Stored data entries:
+ + + +
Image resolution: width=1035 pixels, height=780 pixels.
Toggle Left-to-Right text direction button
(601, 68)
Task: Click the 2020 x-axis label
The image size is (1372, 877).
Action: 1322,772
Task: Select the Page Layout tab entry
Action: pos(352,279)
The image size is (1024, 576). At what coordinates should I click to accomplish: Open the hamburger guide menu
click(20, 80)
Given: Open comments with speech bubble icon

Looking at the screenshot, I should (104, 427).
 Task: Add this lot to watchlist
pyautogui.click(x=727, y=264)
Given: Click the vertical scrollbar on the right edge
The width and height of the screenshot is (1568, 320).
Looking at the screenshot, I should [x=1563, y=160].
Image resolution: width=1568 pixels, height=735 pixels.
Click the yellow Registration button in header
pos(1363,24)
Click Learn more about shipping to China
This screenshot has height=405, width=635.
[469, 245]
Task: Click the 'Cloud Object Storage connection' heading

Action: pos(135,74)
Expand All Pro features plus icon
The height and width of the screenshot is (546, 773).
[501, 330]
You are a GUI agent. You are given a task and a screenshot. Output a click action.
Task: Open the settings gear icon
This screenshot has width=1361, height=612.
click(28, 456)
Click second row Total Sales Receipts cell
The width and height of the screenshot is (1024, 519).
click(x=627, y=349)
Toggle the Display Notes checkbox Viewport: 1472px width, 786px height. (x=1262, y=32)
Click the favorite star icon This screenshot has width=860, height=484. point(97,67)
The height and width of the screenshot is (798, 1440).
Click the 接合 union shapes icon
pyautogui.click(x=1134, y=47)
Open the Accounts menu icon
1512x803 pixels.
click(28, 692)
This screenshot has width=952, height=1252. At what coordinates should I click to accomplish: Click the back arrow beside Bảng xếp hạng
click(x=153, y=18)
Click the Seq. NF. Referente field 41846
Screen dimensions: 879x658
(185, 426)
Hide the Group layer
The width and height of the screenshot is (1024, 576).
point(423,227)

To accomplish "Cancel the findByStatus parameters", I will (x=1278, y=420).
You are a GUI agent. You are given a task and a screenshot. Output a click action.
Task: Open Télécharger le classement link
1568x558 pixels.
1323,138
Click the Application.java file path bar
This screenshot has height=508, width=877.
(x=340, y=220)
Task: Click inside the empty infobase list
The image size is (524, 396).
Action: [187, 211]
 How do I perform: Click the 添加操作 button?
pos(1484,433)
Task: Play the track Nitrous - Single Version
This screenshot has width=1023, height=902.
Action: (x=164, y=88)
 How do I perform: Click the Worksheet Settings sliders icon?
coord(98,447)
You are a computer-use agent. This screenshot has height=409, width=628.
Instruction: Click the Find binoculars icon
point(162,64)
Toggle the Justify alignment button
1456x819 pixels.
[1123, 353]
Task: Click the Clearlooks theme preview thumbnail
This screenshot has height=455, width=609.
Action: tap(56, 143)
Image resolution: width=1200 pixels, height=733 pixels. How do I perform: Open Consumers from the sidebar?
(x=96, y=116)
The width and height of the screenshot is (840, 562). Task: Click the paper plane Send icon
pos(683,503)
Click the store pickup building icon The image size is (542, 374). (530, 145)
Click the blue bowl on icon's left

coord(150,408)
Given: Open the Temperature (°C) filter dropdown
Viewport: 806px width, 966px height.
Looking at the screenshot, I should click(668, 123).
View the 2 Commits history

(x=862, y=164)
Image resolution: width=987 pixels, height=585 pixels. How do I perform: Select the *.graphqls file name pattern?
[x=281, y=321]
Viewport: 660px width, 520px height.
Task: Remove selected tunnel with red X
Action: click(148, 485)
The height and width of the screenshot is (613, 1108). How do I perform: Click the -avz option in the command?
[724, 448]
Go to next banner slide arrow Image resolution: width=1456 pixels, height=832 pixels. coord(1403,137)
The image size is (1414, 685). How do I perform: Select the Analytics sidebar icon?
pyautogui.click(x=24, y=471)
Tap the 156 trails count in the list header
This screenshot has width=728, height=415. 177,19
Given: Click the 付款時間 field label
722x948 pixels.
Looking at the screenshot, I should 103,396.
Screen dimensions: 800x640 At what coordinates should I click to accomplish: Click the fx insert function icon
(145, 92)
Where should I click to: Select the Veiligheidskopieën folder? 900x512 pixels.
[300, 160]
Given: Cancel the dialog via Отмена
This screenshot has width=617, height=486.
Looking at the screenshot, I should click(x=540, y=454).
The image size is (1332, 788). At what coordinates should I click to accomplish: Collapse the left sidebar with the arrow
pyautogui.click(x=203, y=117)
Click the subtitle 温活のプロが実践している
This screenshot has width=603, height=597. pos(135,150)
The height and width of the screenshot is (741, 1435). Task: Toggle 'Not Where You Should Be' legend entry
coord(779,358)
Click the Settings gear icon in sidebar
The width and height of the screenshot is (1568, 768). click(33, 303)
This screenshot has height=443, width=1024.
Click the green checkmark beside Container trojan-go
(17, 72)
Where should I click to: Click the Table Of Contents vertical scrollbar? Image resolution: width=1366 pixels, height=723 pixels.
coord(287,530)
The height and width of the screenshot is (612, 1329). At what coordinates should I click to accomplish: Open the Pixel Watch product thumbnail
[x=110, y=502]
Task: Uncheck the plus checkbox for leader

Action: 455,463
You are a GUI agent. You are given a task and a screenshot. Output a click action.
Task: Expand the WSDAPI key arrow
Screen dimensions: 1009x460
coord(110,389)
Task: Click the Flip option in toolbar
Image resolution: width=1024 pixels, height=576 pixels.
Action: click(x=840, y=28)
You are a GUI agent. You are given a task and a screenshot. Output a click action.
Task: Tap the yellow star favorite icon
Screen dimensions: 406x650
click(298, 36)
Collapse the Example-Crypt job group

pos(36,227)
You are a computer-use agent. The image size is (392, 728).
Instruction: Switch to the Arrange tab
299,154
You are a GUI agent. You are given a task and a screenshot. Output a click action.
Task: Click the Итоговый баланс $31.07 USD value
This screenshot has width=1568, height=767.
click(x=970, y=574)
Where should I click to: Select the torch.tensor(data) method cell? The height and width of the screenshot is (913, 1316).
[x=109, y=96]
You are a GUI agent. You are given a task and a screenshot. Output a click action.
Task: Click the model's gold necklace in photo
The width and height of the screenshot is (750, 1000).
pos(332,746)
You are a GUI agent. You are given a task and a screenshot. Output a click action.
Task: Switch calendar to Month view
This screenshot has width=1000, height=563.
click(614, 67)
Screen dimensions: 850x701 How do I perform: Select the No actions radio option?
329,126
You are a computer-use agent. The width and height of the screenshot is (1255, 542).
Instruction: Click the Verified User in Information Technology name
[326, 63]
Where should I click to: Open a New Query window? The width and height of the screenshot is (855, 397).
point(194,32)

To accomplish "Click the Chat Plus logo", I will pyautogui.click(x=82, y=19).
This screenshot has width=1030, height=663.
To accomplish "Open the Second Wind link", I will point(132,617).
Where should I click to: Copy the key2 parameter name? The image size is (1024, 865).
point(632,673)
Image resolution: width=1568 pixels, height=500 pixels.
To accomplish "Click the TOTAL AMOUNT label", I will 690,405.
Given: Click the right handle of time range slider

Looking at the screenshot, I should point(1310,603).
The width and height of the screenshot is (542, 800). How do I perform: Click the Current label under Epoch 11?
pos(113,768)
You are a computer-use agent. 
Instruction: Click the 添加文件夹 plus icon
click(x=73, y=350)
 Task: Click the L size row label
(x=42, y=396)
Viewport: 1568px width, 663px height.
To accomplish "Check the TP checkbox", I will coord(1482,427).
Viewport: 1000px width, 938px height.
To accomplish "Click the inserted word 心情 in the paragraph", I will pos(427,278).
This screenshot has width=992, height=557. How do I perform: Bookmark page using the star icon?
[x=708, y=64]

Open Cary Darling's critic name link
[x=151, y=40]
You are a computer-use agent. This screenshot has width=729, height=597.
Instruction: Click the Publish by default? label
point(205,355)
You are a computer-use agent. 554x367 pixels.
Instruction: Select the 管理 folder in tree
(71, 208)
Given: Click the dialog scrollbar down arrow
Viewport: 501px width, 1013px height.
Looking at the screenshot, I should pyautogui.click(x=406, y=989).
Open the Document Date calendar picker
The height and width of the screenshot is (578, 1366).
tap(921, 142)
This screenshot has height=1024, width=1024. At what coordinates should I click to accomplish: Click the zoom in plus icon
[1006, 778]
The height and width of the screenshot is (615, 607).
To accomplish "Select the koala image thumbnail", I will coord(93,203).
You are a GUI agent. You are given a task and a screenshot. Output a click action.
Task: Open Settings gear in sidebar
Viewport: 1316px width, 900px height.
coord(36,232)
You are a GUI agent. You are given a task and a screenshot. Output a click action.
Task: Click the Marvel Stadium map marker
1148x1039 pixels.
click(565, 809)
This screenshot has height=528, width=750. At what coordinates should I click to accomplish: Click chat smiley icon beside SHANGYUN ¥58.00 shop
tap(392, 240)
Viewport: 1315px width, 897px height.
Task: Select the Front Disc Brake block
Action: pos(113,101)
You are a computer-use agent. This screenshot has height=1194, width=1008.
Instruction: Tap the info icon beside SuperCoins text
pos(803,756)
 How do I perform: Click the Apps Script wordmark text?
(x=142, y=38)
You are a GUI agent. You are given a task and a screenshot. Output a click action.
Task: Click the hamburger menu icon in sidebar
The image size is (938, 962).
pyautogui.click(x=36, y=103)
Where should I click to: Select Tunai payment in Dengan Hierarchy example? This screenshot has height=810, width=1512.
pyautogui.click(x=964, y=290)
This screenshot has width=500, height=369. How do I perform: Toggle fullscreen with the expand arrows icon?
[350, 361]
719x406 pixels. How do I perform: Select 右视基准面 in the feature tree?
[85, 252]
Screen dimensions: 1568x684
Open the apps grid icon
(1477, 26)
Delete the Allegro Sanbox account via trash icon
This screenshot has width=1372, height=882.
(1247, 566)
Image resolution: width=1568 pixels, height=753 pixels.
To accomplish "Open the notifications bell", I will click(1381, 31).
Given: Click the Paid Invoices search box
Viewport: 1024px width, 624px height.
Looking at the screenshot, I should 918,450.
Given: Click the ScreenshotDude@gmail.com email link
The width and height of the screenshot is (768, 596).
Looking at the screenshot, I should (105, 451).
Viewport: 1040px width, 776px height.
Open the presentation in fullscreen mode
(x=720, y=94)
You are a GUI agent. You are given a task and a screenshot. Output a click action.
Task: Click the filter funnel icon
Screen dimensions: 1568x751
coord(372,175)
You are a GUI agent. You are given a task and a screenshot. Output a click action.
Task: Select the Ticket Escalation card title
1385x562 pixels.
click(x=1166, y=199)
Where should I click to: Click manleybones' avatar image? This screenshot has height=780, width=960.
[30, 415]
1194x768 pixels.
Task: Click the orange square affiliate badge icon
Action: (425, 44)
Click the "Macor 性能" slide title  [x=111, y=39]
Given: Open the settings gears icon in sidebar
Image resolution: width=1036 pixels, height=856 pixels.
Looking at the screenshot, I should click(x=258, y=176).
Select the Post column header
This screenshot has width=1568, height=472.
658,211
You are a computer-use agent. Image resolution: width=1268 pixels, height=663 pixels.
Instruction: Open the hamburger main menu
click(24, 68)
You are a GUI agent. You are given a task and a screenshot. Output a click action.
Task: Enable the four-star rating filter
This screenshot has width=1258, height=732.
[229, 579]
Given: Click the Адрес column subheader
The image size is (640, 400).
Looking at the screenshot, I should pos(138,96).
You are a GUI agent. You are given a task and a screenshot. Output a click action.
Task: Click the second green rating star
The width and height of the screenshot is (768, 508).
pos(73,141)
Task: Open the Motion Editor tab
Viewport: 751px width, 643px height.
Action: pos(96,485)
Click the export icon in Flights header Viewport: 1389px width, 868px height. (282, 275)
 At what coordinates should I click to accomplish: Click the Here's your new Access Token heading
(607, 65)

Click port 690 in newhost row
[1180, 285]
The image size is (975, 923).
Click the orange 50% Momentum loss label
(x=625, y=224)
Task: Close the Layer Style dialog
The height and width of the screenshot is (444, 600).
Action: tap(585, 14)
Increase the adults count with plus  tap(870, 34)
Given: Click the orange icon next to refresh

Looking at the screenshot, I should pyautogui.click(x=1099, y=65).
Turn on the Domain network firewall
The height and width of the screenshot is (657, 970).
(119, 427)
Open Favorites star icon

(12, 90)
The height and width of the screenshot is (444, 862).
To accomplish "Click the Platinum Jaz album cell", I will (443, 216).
+ + + +
### ACTION ITEM
Of the lines above, retype only those from the line containing "Delete the Allegro" through the line containing "Viewport: 1040px width, 776px height.", including both, exactly.

### WRITTEN ANSWER
Delete the Allegro Sanbox account via trash icon
This screenshot has width=1372, height=882.
(1247, 566)
Image resolution: width=1568 pixels, height=753 pixels.
To accomplish "Open the notifications bell", I will click(1381, 31).
Given: Click the Paid Invoices search box
Viewport: 1024px width, 624px height.
Looking at the screenshot, I should 918,450.
Given: Click the ScreenshotDude@gmail.com email link
The width and height of the screenshot is (768, 596).
Looking at the screenshot, I should (105, 451).
Viewport: 1040px width, 776px height.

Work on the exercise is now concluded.